Hart served as a U.S. Attorney for the Department of Justice for one year in the mid-1960s before becoming the special assistant to the solicitor of the U.S. Department of the Interior. By the late ‘60s, Hart had moved on to local legal giant, Davis Graham & Stubbs.
The Colorado lawyer served as campaign director for George McGovern’s unsuccessful 1972 presidential campaign before he became a U.S. Senator for Colorado from 1975 to 1987. In the late ‘80s, Hart ran for president twice before dropping out of the Democratic primaries. During the 1988 election, Hart dropped out amid accusations he was a “womanizer” according to the New York Times.
“If we consolidate real peace and friendship, if the global context is (one of) peace and friendship and harmony, maybe not so many Americans will die from the perils of the years to come.” – Quebec Premier Bernard Landry in a speech with Gary Hart, September 2001
After his unsuccessful presidential bids, Hart returned to the practice of law. Almost a week before the Sept. 11 attacks, Hart gave a speech “at a dinner held by the local branch of a U.S.-based international law firm, Coudert Brothers, for which Hart [was] a special adviser,” according to the Montreal Gazette in 2001. In that speech with Hart, Quebec Premier Bernard Landry warned that “if we consolidate real peace and friendship, if the global context is (one of) peace and friendship and harmony, maybe not so many Americans will die from the perils of the years to come.”

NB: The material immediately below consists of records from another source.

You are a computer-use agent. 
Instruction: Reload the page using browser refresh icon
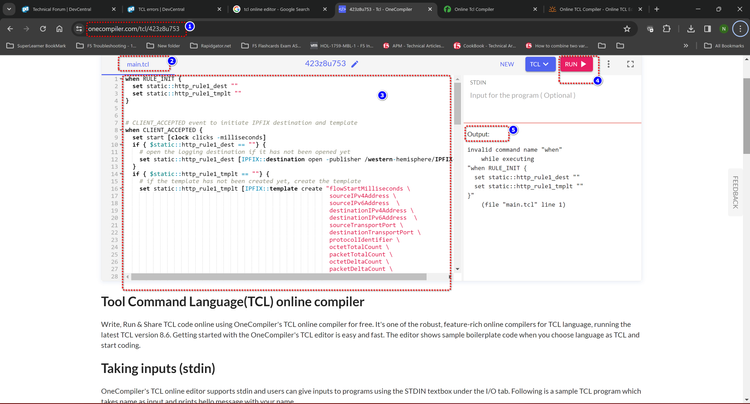click(x=43, y=28)
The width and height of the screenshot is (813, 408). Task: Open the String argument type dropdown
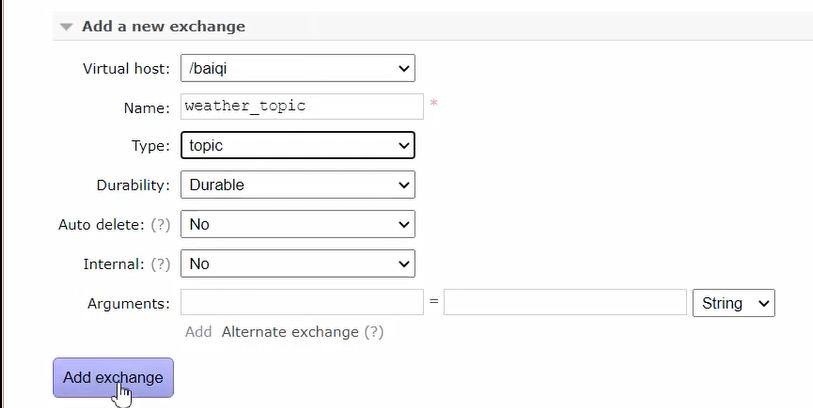(x=733, y=303)
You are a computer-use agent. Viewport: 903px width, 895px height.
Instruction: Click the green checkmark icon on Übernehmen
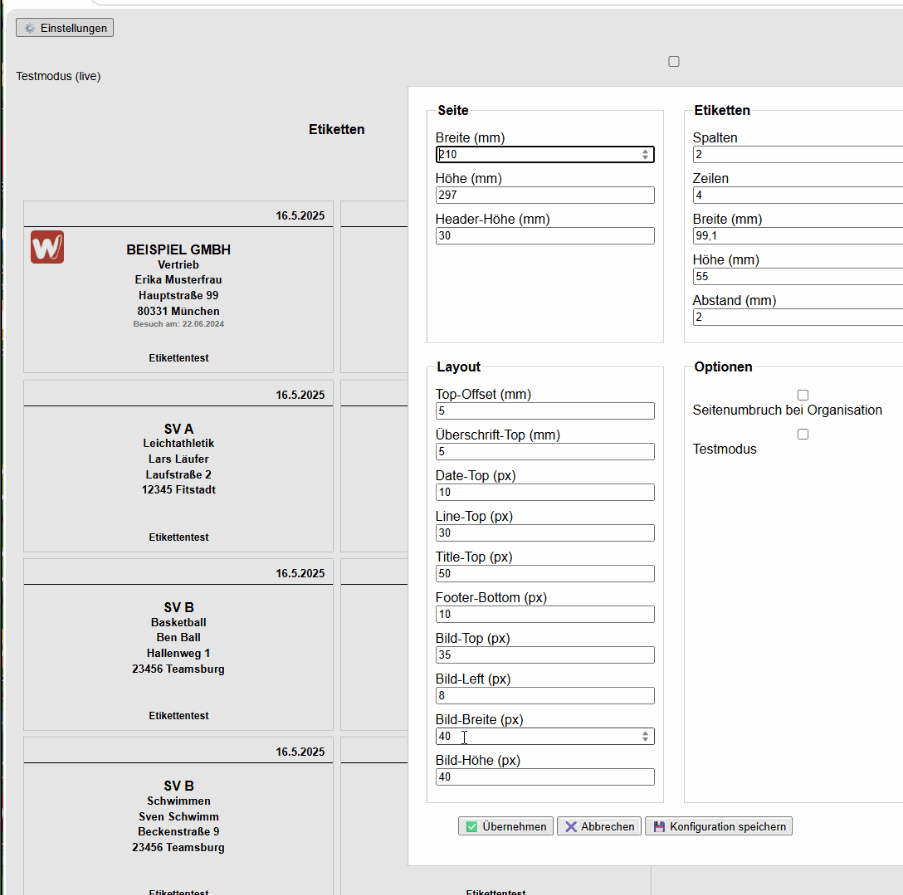472,827
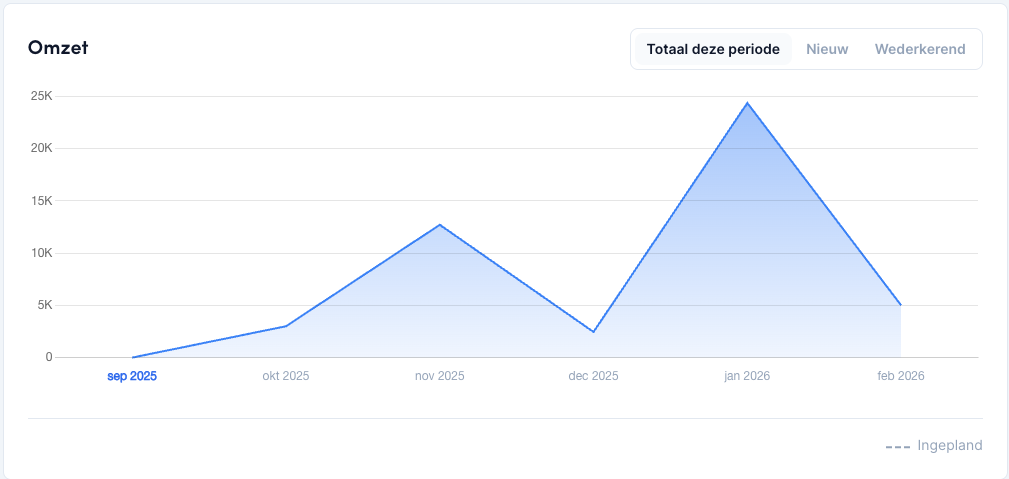Click the nov 2025 data point peak
Viewport: 1009px width, 479px height.
point(440,225)
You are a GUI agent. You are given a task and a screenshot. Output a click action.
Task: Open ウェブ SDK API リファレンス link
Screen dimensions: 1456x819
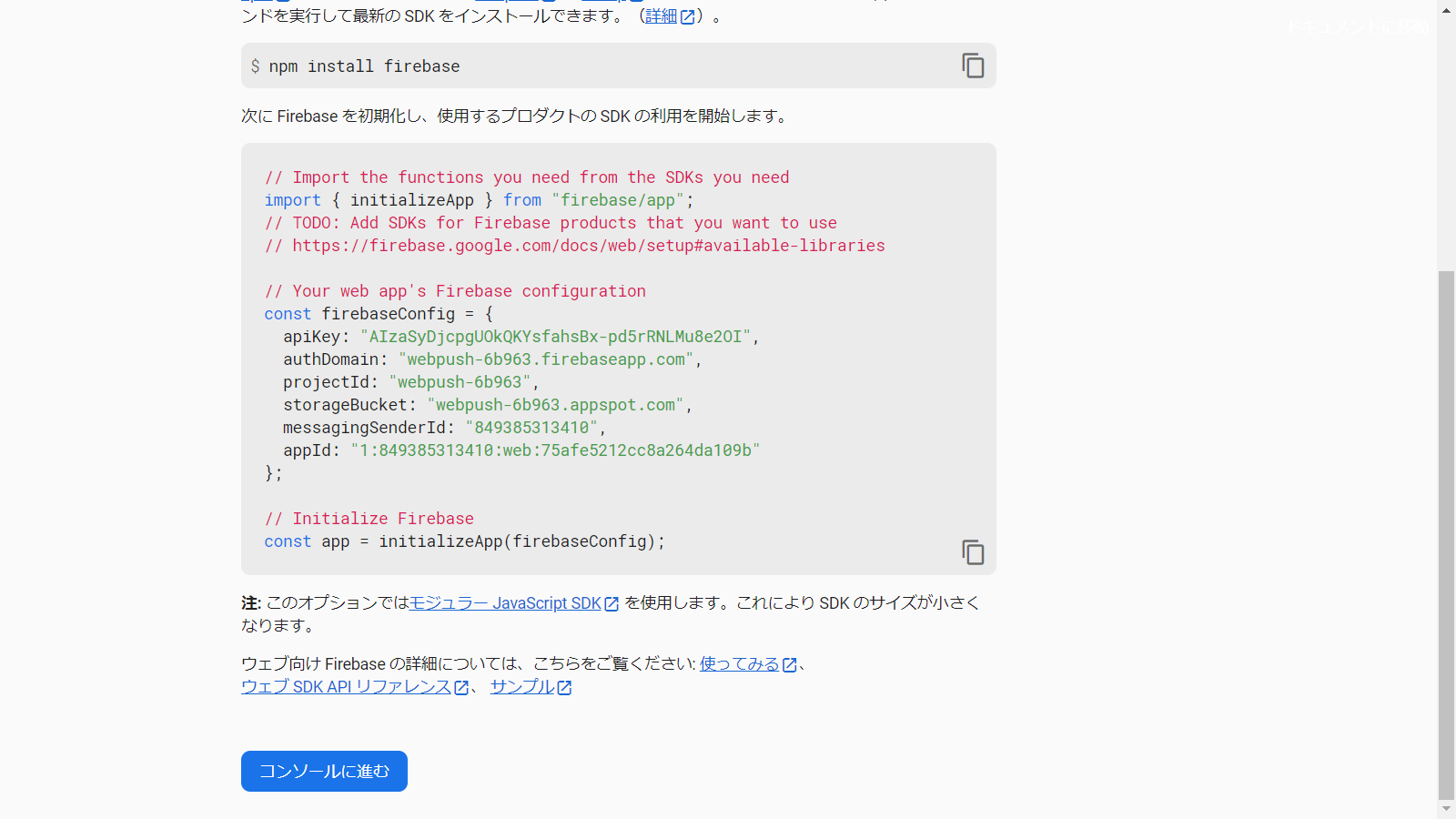[x=346, y=687]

In subsequent years, Hart remained politically active, writing letters and essays on public policy. Hart became the vice chair of the Homeland Security Advisory Council from 2009 to 2011. In 2014, US News reported Hart was named envoy to North Ireland by then-Secretary of State John Kerry.
Hart’s wife of more than 60 years, Lee Hart, died at age 85 in April. The New York Times reported that Lee Hart “stood by [Hart] when his front-running campaign for the presidency collapsed in 1987 amid reports that he was having an extramarital affair.” Hart remains a common topic in pop culture, and was referenced in a 1987 episode of Golden Girls, Stephen King’s Dark Tower series, a 1986 episode of Cheers and the 2018 film The Front Runner, in which Hugh Jackman portrayed Hart.